**Task brief**
Pull out of the data below the stretch of lines bounded by the one containing "Pick the blue" and the one containing "Click the 'Test Method' column header", both bounds included, unchanged.

**Working data**
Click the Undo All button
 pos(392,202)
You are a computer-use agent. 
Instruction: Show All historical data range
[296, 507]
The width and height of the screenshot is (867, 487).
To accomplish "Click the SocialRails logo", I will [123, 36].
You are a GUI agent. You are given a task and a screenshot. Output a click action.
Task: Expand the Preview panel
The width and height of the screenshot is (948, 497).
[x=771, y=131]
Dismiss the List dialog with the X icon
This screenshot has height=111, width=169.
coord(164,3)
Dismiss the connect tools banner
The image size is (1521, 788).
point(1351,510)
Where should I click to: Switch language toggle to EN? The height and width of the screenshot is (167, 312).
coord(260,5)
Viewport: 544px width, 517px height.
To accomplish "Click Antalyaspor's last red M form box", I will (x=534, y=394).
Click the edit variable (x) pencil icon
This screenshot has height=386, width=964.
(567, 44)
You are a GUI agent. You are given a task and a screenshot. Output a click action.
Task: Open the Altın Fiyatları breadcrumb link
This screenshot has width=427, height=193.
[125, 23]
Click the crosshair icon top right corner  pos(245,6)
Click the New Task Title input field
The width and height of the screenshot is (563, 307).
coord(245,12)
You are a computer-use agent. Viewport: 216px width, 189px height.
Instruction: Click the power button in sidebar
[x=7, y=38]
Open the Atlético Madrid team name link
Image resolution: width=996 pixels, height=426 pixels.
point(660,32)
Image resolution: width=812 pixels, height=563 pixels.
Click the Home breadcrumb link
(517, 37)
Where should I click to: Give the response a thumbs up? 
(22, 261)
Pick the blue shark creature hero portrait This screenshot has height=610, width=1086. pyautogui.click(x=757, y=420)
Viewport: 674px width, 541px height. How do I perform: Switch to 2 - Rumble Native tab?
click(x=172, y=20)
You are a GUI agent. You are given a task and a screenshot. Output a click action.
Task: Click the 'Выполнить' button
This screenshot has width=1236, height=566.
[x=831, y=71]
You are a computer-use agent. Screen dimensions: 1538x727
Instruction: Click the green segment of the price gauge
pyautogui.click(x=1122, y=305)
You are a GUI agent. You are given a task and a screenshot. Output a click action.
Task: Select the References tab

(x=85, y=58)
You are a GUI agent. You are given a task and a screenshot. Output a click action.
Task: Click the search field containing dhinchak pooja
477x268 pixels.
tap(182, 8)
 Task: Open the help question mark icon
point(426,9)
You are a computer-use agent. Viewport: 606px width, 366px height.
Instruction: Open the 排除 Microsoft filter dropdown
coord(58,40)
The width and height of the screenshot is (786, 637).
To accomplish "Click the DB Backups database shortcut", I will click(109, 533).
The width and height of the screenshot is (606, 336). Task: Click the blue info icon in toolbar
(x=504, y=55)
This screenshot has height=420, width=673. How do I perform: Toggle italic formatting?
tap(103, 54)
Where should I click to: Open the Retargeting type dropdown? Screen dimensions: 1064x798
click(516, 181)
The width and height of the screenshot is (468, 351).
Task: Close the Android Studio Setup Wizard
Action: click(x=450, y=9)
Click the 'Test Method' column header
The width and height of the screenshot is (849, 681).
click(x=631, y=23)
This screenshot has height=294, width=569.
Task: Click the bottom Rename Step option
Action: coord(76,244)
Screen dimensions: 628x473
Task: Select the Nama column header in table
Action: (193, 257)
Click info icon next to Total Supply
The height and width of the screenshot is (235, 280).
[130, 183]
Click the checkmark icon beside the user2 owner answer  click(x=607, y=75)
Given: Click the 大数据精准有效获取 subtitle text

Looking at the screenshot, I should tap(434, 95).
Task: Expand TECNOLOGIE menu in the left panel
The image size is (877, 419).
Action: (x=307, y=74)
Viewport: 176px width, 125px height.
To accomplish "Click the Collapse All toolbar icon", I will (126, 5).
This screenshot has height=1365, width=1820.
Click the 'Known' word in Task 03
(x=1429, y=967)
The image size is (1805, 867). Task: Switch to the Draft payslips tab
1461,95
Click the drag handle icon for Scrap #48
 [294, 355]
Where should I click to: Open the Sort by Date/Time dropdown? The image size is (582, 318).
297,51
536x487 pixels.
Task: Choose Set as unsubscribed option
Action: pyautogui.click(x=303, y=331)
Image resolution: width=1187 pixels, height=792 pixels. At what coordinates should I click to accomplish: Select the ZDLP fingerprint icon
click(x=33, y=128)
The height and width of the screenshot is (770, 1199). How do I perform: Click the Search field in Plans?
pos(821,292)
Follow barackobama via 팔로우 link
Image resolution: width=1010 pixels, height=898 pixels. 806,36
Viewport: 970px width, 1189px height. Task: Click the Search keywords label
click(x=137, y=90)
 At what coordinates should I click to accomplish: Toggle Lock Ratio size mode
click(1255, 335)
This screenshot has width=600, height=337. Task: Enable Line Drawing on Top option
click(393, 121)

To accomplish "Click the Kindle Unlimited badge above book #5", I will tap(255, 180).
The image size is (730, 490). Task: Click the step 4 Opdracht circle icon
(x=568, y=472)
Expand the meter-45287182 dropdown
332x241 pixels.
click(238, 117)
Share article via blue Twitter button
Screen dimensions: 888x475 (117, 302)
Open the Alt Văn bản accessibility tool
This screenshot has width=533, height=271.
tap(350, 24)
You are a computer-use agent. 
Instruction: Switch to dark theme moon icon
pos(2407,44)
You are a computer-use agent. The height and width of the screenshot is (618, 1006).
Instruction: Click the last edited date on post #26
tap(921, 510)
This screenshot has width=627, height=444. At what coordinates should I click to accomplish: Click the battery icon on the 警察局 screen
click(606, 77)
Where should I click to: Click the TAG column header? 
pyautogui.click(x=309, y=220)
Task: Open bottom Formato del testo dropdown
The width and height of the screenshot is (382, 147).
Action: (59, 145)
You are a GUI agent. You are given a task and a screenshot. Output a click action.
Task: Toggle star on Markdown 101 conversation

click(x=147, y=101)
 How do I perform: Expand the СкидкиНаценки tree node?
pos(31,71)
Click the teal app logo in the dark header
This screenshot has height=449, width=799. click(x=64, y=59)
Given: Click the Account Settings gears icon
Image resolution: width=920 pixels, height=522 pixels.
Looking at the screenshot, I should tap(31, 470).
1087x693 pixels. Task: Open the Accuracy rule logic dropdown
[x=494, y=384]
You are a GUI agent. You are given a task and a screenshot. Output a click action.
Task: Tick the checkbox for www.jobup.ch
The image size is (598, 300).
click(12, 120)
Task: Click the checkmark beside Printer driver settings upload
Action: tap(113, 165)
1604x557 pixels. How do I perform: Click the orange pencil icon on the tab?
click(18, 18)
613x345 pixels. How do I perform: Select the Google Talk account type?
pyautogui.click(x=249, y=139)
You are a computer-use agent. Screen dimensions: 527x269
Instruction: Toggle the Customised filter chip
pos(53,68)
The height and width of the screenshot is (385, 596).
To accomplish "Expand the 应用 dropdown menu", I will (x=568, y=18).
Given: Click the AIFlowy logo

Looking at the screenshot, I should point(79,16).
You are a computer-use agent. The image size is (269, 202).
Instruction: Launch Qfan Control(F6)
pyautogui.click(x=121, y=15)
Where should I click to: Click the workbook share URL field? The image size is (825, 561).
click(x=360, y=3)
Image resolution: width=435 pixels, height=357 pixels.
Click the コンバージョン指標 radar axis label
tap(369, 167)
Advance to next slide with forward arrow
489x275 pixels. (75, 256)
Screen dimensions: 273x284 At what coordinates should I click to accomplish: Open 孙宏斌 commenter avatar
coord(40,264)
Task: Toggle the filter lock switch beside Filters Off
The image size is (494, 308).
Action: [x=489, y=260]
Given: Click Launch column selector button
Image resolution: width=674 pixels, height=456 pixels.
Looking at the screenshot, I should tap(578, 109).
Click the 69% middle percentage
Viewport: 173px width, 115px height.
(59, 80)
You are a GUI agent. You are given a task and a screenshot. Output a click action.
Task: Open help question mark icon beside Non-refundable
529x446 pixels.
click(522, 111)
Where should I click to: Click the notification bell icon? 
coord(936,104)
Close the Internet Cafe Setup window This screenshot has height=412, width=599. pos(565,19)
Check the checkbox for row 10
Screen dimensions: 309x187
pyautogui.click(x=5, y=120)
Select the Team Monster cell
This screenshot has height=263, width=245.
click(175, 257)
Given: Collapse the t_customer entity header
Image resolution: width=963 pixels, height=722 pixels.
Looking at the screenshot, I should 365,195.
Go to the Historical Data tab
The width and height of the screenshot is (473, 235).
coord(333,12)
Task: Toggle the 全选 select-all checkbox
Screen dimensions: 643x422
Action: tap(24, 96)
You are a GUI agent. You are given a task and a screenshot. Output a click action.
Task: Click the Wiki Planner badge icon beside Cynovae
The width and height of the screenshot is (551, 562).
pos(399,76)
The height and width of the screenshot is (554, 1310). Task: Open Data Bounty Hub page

**Answer to this problem**
Pick the blue shark creature hero portrait This screenshot has height=610, width=1086. pyautogui.click(x=757, y=420)
Viewport: 674px width, 541px height. How do I perform: Switch to 2 - Rumble Native tab?
click(x=172, y=20)
You are a GUI agent. You are given a task and a screenshot. Output a click action.
Task: Click the 'Выполнить' button
This screenshot has width=1236, height=566.
[x=831, y=71]
You are a computer-use agent. Screen dimensions: 1538x727
Instruction: Click the green segment of the price gauge
pyautogui.click(x=1122, y=305)
You are a GUI agent. You are given a task and a screenshot. Output a click action.
Task: Select the References tab

(x=85, y=58)
You are a GUI agent. You are given a task and a screenshot. Output a click action.
Task: Click the search field containing dhinchak pooja
477x268 pixels.
tap(182, 8)
 Task: Open the help question mark icon
point(426,9)
You are a computer-use agent. Viewport: 606px width, 366px height.
Instruction: Open the 排除 Microsoft filter dropdown
coord(58,40)
The width and height of the screenshot is (786, 637).
To accomplish "Click the DB Backups database shortcut", I will click(109, 533).
The width and height of the screenshot is (606, 336). Task: Click the blue info icon in toolbar
(x=504, y=55)
This screenshot has height=420, width=673. How do I perform: Toggle italic formatting?
tap(103, 54)
Where should I click to: Open the Retargeting type dropdown? Screen dimensions: 1064x798
click(516, 181)
The width and height of the screenshot is (468, 351).
Task: Close the Android Studio Setup Wizard
Action: click(x=450, y=9)
Click the 'Test Method' column header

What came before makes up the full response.